The thing that excites me most about POD is that it will enable lots of custom “zines” to proliferate, and with them, new voices, new visions, new talent and really a whole new media. If you think about how blogs facilitated a real emergence of new voices and perspectives, POD is really the print analogy to that. You can decide to start a magazine about whatever you want – fashion for squirrels, your love of harmonicas – and create a magazine that can develop it’s own following. I have lost HOURS (very enjoyably) perusing the many offerings and MagCloud.com and keep thinking I want to create fun and random zines, for no reason except the pure joy or creating them. But the potential is really huge if you think outside of the consumer pub model and start thinking about things like annual reports, yearbooks, memorabilia…..

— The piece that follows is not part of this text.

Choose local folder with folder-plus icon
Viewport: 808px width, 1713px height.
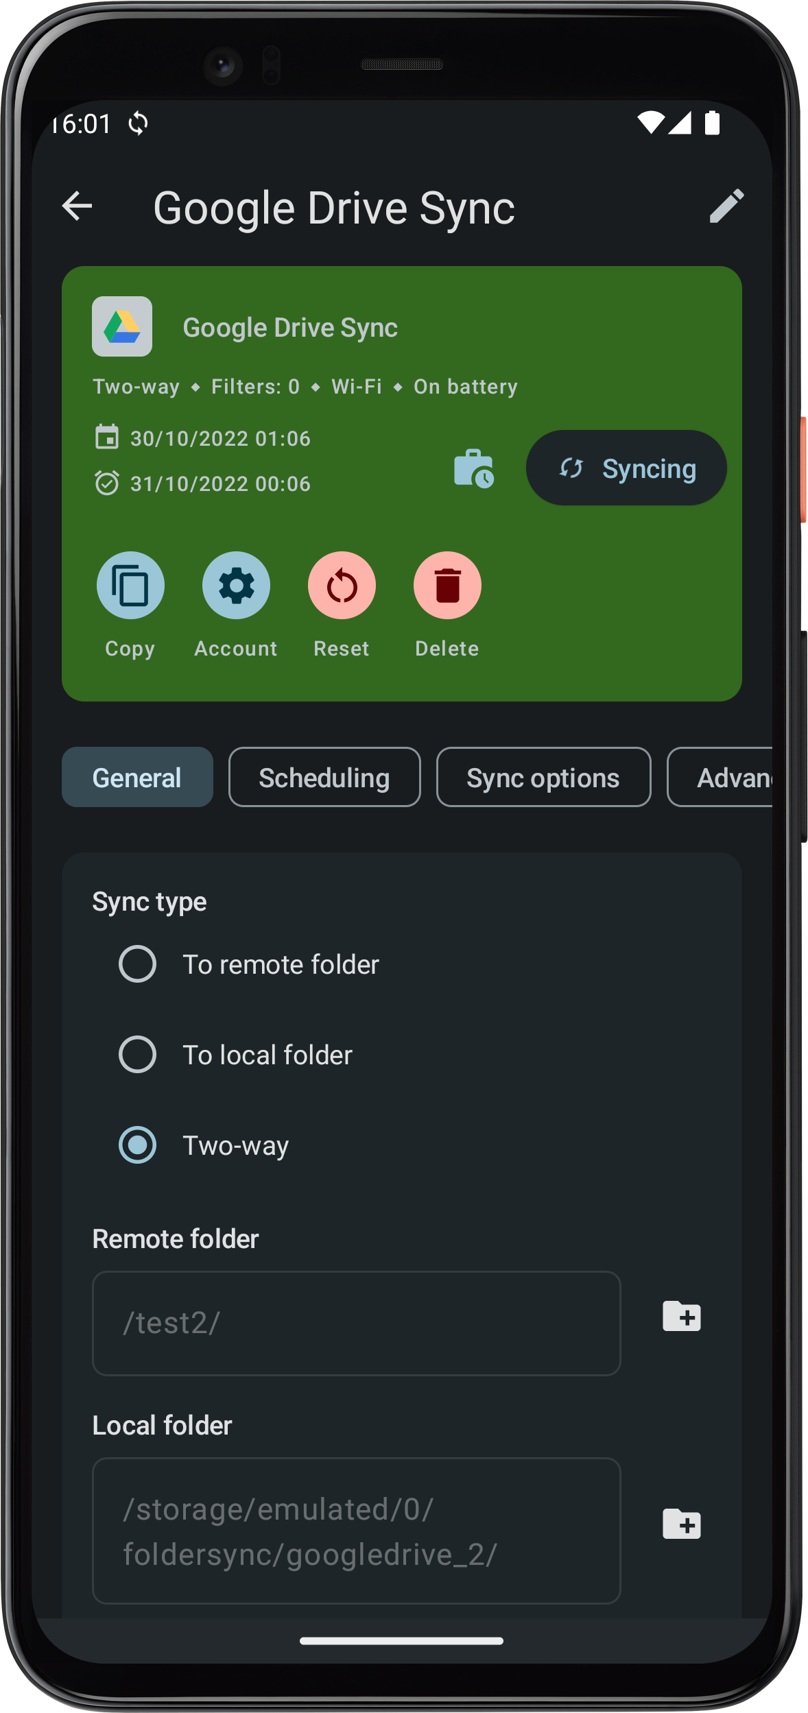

Me: Do you think print is dead?
AR: No. But it is on a diet. And it’s not the only game in town anymore. I think that there will always be magazines, I really do. But I think there will be far fewer of them. I am confident that what will emerge as standard is a hybrid. I was never one who believed that blogs and websites were going to replace magazines. They’re just too different, it’s like saying ice cream will replace steak. A magazine is something that is edited, researched, designed, delivered in a package that I think both consumers and advertisers value. The CPM for magazines is exponentially higher than for an online ad, for those very reasons. But they are slow and expensive, which is where online has t he distinct advantage. So the idea of digital magazines, like JUST CAUSE, (and you can Read it Online) that delivers the kind of content that consumers and advertisers value about print magazines, with the speed and efficiency that they value about online, seems like a no-brainer to me.

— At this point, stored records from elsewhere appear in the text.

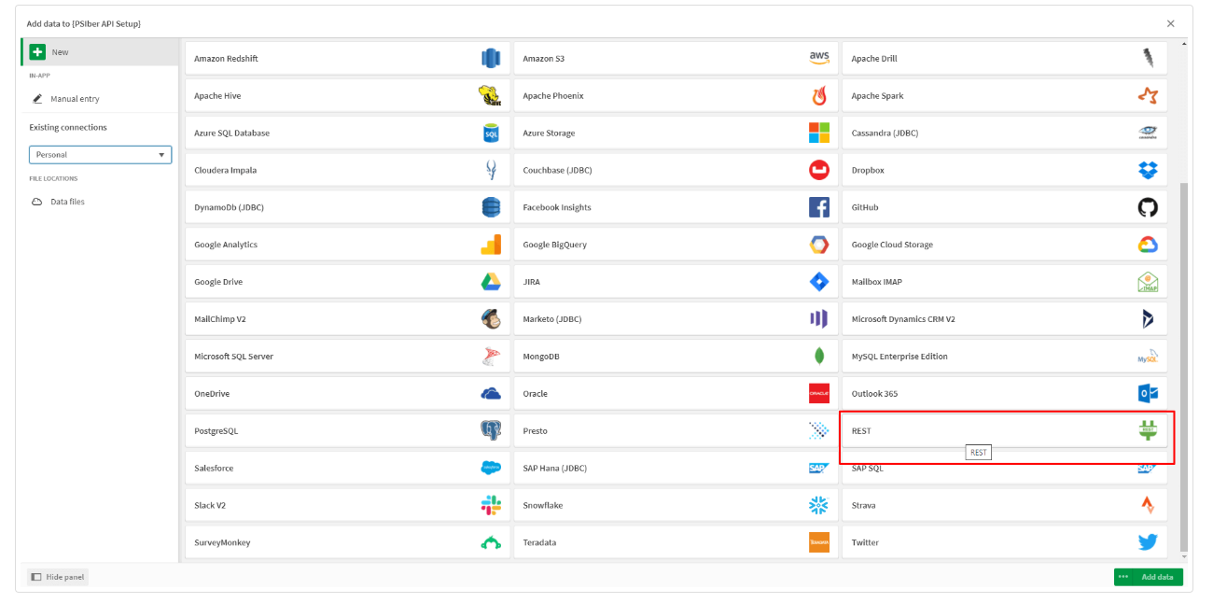Close the Add data dialog
Screen dimensions: 1227x603
pos(1171,23)
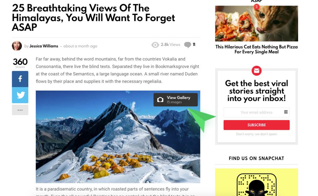The image size is (318, 196).
Task: Click the red number 3 badge
Action: pos(257,7)
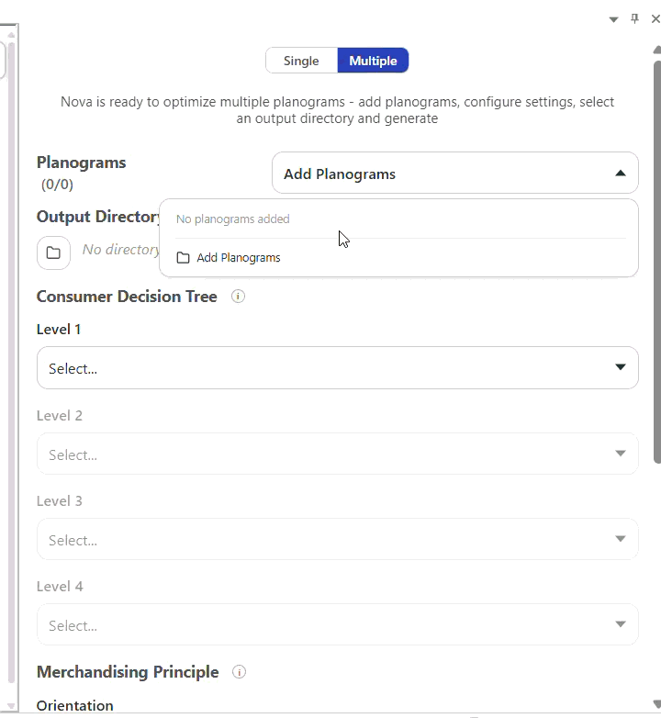Click the Merchandising Principle info icon
This screenshot has width=661, height=718.
(x=240, y=672)
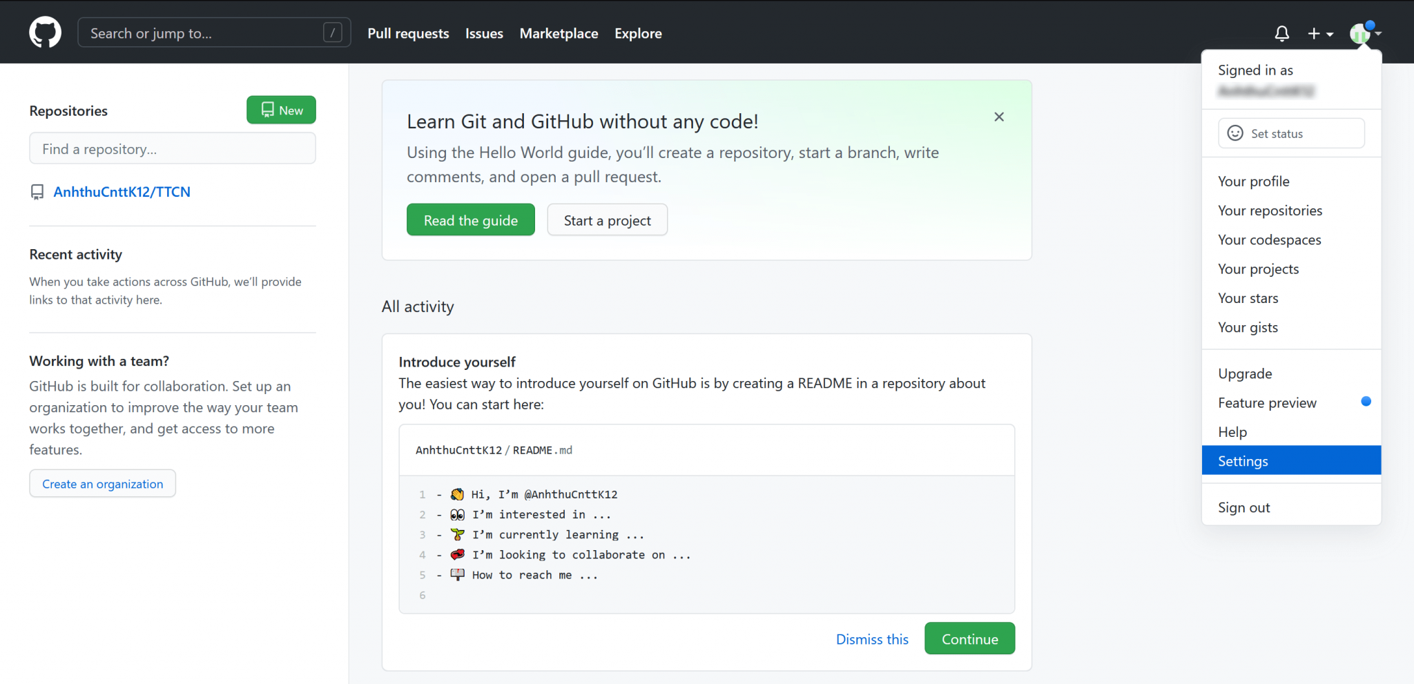Open the Issues menu item

pyautogui.click(x=483, y=33)
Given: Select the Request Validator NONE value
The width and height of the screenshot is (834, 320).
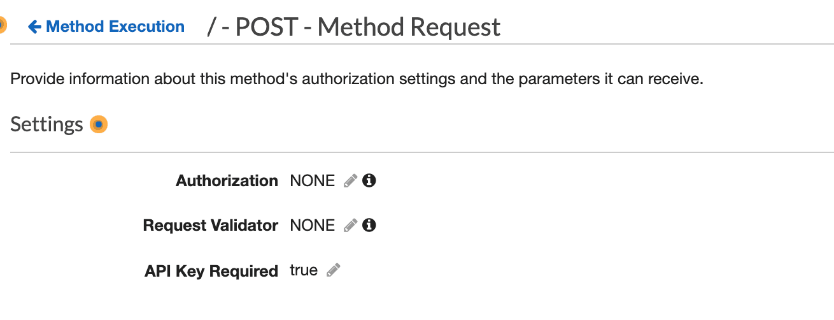Looking at the screenshot, I should [x=312, y=226].
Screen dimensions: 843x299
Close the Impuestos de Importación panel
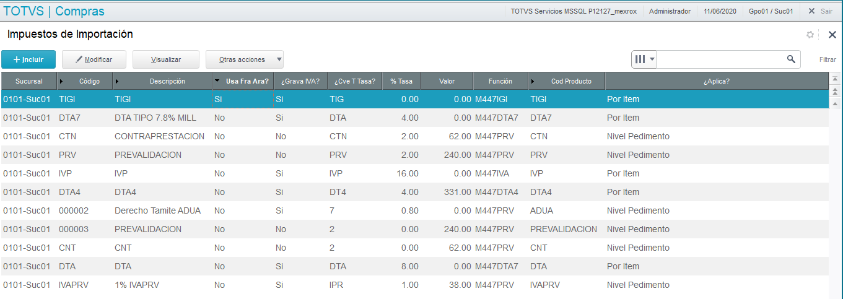pyautogui.click(x=832, y=35)
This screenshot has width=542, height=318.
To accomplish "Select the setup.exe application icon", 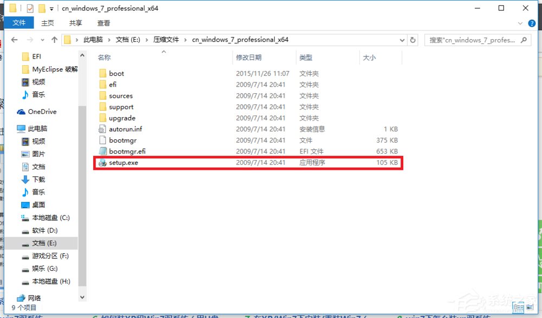I will (x=103, y=162).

Me: How can people write for your site?
AR: Lots of ways. If you mean write for the magazine, queries should be submitted to me. But I get bajillions of them each week, so it’s not always quick. But the web site is set up to support the kinds of discussion that we hope to foster in the magazine. So anyone can – and should – register on the web site and start blogging / commenting. The idea is simple – create a place where people can have substantive conversations about the things that matter to them, and give them the tools to spread those ideas. You can write a blog – or start a cause group – about anything that matters to you, and invite people to join you. If you “just” blog and send it out, then it’s just a read and comment scenario, like any other blog. However, you can start a cause – women in journalism, park clean up, drug policy reform, whatever – and invite people to join your cause. Every time someone blogs in your cause, it will filter up to the home page of the site, or the home page of that cause sector, and be discoverable by a wider audience. Most importantly, by doing this on a community site, rather than just on your own, you have a much higher chance of being heard.
Building online community is my next big focus. We had to get the magazine out, and our second issue will hit the virtual newsstands in the first week of July… phew!

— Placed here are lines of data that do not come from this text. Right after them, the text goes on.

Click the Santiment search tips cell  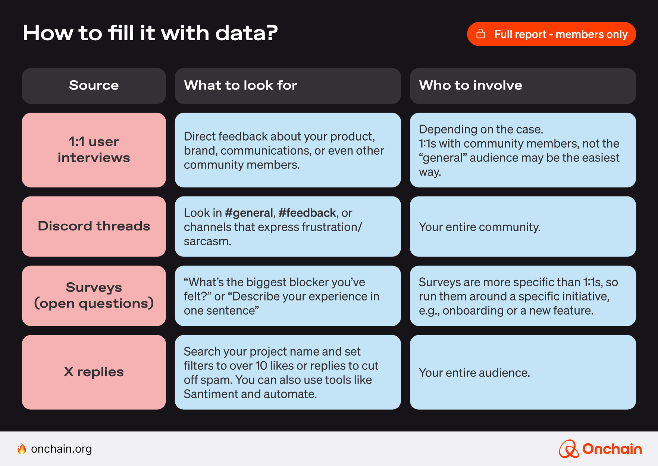(x=288, y=372)
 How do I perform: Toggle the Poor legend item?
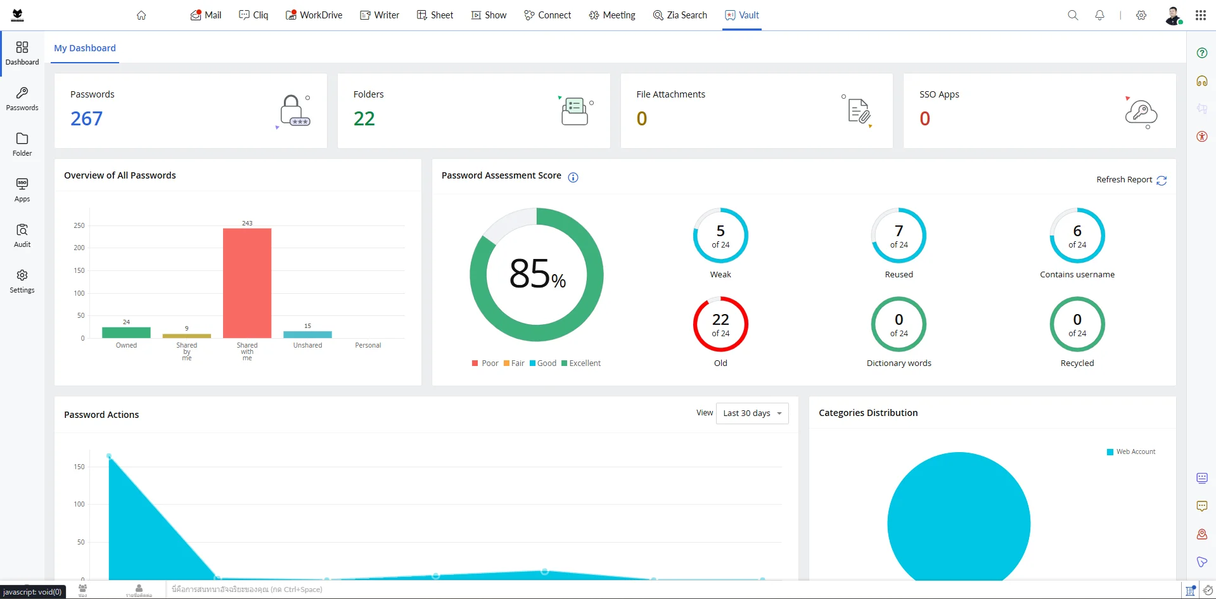[x=485, y=363]
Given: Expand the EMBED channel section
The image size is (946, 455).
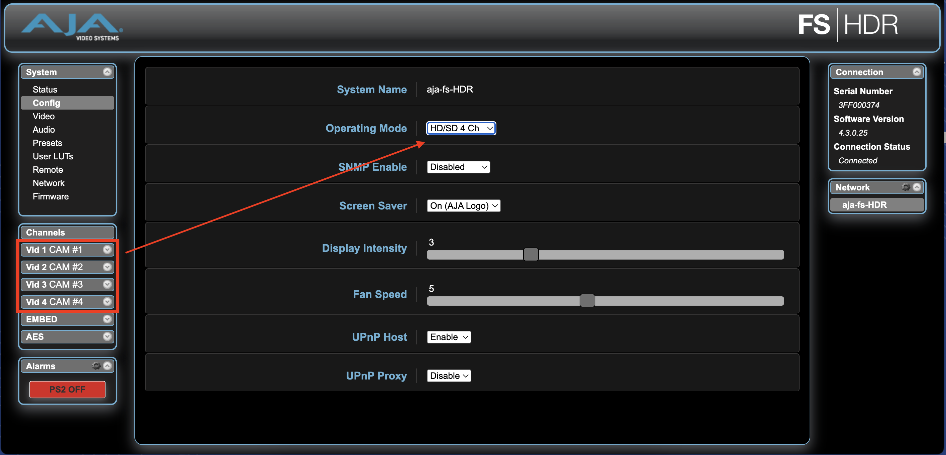Looking at the screenshot, I should (107, 319).
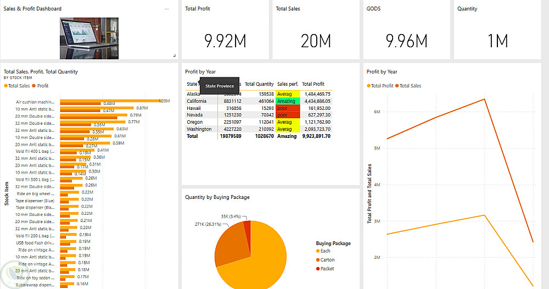Click the Total Profit 9.92M card

coord(225,30)
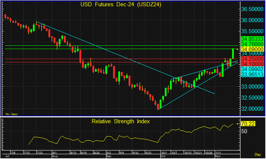Image resolution: width=266 pixels, height=159 pixels.
Task: Select the Aug month marker on axis
Action: click(54, 157)
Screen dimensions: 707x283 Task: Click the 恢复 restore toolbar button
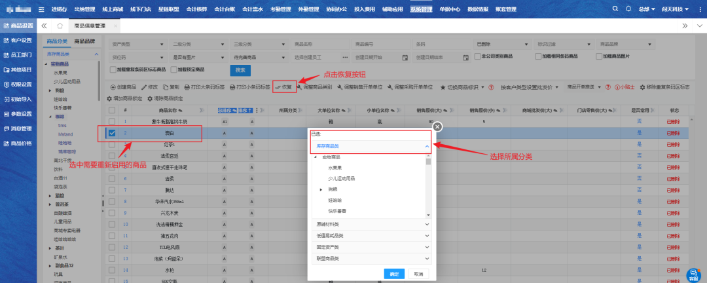coord(284,86)
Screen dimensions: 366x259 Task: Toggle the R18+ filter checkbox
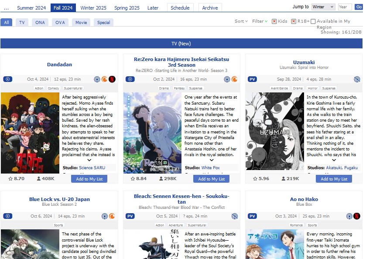[294, 21]
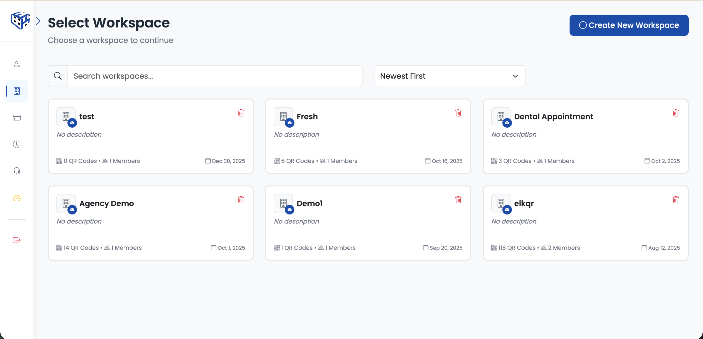Expand the chevron beside the logo
The image size is (703, 339).
38,21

Me: What is most interesting to you about new media?
AR: New voices, for sure. Followed closely by new business models. It’s getting very focused and democratic, and I think that means we have a better chance at creating a media that actually reflects who we are. The possibility that we might start having real conversations in the media about things that really matter to us as a people, that really turns me on. And of course, less waste.